THE first general rule respecting evidence, whether in civil or criminal cases, which we shall notice, is that the best evidence must be given of which the nature of the thing is capable. (b) (1) That is, no evidence but the best in degree that is in the party's power or possession shall be admitted. Thus, if he offer a copy of a deed or will when he can produce the original, it raises a presumption that the original contains something which, if produced, would make against him. Therefore a copy in such case is not evidence. But if the original be in the hands of the adverse party, who refuses to produce it, on notice, or if it be lost or destroyed without his fault, a copy will be admitted, for it is then the best evidence in his power. (c)

30.

(b) Gilb. Ev., 13. Bull. N. P., 293. 9 Cowen,

(c) Matt. Dig., 120. Bull. N. P., 293. 8 Barn. & Cress., 708.

(1) Rules of evidence.]—The rules of evidence in civil cases are applicable also to criminal cases, except as otherwise provided in this Code. (Code Cr. Pro., § 392.)

Knowledge of juror.]—If a juror have any personal knowledge, respecting a fact in controversy in a cause, he must declare it in open court, during the trial. If, during the retirement of the jury, a juror declare a fact, which could be evidence in the cause, as of his own knowledge, the jury must return into court. In either of these cases, the juror making the statement must be sworn as a witness, and examined in the presence of the parties. (Id., § 413.)

####

## Given problem 1
Answer each question from the passage on evidence.
(a) What does offering a copy of a deed or will raise when the original could be produced?
(b) Where and when must a juror with personal knowledge of a fact in controversy declare it?
(c) How must the juror making such a statement then be treated?
## Given problem 2
Decide whether each statement agrees with the passage on evidence. Answer yes or no, and quote the words that decide it.
(a) A copy is admitted if the original is lost or destroyed without the party's fault.
(b) The rules of evidence in civil cases never apply to criminal cases.
(c) If a juror states a fact of his own knowledge while the jury is in retirement, the jury must return into court.
These lines are separate material, unconnected to the passage on evidence.

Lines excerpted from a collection
####

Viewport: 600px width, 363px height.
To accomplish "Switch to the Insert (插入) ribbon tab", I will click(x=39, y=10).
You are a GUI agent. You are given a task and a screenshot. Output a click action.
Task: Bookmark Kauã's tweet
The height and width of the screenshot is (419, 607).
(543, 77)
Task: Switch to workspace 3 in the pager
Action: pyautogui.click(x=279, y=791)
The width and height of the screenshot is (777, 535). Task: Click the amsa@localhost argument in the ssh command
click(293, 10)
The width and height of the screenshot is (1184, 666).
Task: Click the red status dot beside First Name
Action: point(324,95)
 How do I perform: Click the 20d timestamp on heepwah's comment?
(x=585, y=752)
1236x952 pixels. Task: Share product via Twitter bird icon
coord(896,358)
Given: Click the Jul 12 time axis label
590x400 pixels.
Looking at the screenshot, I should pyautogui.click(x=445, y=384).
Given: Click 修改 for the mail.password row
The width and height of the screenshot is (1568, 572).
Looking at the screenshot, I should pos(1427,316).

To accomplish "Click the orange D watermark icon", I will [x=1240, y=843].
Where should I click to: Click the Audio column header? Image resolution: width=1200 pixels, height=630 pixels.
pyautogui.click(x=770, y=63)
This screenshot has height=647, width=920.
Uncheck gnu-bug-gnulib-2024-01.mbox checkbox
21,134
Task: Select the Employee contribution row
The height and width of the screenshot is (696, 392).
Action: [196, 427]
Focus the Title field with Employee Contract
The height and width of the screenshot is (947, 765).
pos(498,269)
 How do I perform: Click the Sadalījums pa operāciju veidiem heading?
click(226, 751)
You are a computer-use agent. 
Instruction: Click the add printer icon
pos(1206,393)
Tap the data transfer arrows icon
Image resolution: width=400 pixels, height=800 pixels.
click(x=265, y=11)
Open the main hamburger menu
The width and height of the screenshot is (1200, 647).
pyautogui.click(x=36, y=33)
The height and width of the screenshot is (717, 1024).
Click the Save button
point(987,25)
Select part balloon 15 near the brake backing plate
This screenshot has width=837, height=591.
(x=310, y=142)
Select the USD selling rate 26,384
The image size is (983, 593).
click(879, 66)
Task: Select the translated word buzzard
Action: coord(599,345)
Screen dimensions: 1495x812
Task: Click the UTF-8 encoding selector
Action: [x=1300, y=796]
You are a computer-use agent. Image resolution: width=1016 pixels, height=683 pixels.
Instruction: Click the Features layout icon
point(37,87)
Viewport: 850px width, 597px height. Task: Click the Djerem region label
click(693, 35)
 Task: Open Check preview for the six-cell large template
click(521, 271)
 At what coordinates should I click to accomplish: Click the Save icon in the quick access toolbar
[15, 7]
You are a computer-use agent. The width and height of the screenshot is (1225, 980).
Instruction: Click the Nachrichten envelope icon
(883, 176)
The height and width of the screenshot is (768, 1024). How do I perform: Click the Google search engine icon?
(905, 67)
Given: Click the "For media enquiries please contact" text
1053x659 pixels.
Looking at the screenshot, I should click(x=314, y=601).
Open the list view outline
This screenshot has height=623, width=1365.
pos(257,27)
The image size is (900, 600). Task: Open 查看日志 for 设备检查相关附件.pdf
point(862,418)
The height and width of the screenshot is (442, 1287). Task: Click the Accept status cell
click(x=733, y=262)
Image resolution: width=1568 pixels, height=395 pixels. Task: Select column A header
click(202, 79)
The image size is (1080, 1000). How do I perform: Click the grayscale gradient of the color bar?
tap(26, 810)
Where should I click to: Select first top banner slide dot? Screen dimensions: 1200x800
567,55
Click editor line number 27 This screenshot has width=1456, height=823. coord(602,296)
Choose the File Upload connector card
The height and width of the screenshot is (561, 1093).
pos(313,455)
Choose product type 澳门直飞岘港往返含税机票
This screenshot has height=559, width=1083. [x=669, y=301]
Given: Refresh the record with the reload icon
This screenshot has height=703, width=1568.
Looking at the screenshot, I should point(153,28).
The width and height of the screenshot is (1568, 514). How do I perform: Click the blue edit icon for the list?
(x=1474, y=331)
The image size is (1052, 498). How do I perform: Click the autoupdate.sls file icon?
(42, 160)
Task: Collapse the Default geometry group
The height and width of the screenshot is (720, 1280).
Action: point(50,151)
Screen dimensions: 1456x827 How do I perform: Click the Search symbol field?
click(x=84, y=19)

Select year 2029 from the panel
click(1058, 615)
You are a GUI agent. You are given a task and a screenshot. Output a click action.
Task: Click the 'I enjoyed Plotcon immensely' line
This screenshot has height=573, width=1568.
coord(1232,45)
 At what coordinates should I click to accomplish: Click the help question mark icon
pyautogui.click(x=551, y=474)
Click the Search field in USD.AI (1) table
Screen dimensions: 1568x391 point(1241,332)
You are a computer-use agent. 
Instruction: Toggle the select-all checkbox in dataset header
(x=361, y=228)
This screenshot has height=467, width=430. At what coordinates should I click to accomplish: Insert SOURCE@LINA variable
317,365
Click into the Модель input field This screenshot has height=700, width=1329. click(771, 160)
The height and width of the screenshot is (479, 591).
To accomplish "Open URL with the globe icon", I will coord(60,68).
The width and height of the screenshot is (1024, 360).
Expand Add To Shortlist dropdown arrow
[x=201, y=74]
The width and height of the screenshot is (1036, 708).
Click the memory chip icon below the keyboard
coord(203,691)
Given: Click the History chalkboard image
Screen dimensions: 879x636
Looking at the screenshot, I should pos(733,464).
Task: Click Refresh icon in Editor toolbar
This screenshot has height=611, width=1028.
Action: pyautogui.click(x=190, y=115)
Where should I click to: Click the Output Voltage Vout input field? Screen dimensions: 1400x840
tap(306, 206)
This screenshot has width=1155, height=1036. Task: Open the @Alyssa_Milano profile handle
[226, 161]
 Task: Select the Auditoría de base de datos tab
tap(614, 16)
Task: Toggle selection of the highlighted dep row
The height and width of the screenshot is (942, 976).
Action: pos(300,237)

####

## Final answer 1
(a) It raises a presumption that the original contains something which, if produced, would make against him.
(b) In open court, during the trial.
(c) The juror must be sworn as a witness and examined in the presence of the parties.

## Final answer 2
(a) Yes: "if it be lost or destroyed without his fault, a copy will be admitted"
(b) No: "The rules of evidence in civil cases are applicable also to criminal cases, except as otherwise provided in this Code."
(c) Yes: "If, during the retirement of the jury, a juror declare a fact, which could be evidence in the cause, as of his own knowledge, the jury must return into court."